About 150 conservative and evangelical leaders said today they decided after a private meeting Friday night that Rick Santorum is the best candidate to support in the Republican presidential primary.

The meeting reflected conservatives’ desire to stop Mitt Romney’s momentum before the Jan. 21 primary in South Carolina, where evangelical voters are expected to play a significant role.

The leaders met at a ranch outside Houston and heard from surrogates from all of the candidates’ campaigns — except for Jon Huntsman’s — and after three rounds of balloting, Santorum was chosen.

Tony Perkins, the president of the Family Research Council, described the support for Santorum as a “strong consensus” after “a vigorous and passionate discussion.”

Perkins said that he expected “some activity” within 24 hours of the endorsement, though he stayed vague on the matter and hinted only that some groups and leaders would make their official support known in that time.

Santorum, Newt Gingrich, Rick Perry and Ron Paul survived the first round of balloting, which had all the candidates listed as options, Perkins told reporters on a conference call this morning. After a second round, Santorum and Gingrich emerged as the favorites, and after a final, third round, Santorum won at least two-thirds of the vote, Perkins said.

Santorum has ridden into New Hampshire and South Carolina with a swift wind behind him after he virtually tied Romney in the caucuses in Iowa, where evangelical voters gave him a much-needed boost.

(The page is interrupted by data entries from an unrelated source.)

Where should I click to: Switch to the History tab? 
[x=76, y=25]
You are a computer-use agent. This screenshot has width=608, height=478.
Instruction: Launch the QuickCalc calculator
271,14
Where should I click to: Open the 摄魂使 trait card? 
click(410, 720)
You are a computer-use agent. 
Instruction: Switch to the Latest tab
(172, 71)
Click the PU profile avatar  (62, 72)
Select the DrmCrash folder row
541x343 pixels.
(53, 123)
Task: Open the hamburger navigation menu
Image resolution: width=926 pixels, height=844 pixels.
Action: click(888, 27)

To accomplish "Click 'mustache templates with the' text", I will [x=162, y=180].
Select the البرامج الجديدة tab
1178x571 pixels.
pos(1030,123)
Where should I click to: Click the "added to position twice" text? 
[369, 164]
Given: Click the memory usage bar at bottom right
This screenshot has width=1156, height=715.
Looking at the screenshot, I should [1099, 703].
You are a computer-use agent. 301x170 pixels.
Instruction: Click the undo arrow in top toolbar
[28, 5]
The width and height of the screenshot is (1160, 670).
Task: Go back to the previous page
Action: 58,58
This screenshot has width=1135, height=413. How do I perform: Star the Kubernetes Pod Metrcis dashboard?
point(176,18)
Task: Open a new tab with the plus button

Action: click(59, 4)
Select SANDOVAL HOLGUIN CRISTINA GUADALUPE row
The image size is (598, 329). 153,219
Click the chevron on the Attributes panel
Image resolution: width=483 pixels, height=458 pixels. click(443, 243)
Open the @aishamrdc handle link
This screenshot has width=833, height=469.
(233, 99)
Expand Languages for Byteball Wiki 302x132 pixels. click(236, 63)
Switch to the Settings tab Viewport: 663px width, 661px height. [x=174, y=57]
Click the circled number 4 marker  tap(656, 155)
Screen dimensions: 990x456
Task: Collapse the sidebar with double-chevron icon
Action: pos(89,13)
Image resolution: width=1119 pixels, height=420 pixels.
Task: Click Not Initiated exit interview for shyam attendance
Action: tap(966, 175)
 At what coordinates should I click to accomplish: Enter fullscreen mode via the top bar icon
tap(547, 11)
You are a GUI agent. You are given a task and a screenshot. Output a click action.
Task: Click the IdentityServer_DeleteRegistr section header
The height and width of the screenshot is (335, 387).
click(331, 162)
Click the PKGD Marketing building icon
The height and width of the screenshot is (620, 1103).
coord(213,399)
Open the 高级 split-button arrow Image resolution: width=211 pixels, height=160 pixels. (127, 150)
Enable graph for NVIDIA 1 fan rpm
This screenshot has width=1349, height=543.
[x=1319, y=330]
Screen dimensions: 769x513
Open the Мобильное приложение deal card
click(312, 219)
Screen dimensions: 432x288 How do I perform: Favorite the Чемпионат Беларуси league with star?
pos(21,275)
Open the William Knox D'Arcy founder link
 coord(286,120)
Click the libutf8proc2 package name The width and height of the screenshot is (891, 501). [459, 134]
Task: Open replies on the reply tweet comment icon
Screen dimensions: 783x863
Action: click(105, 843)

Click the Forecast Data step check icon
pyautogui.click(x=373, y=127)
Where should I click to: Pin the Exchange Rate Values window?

“He has a record of stability,” Perkins said. “He’s reliable.”

Perkins, who described himself as a spokesman for the 150 conservatives who met in Texas, said the discussion focused on “the positive,” not Romney-bashing. “There was some discussion” of Romney’s positions on abortion, however, he said.

“Not a lot of time was spent on Mitt Romney,” he said.

The leaders did note that Santorum has struggled to raise as much money as the other candidates have, though Perkins said “those issues can be corrected,” expressing hope that the group’s support for him will bring about more fundraising.

Many conservatives fear that Romney will run away with a win in the South Carolina primary if conservative voters are split among more than one candidate, similar to what happened in 2008 when John McCain won the vote there.

The conservatives didn’t discuss the possibility of Perry, who is pressing on in South Carolina despite poor showings in the contests in Iowa and in New Hampshire, dropping out of the race, Perkins said. He did say that they discussed whether leaders who supported Gingrich would be willing to switch sides and back Santorum, though he cautioned that not all Gingrich supporters are prepared to do so.

The biggest issues discussed at the meeting were repealing President Obama’s signature health care law, cutting the deficit and reducing government spending, Perkins said. After the discussion, Perkins said, they determined that Santorum “best reflected the conservative movement.”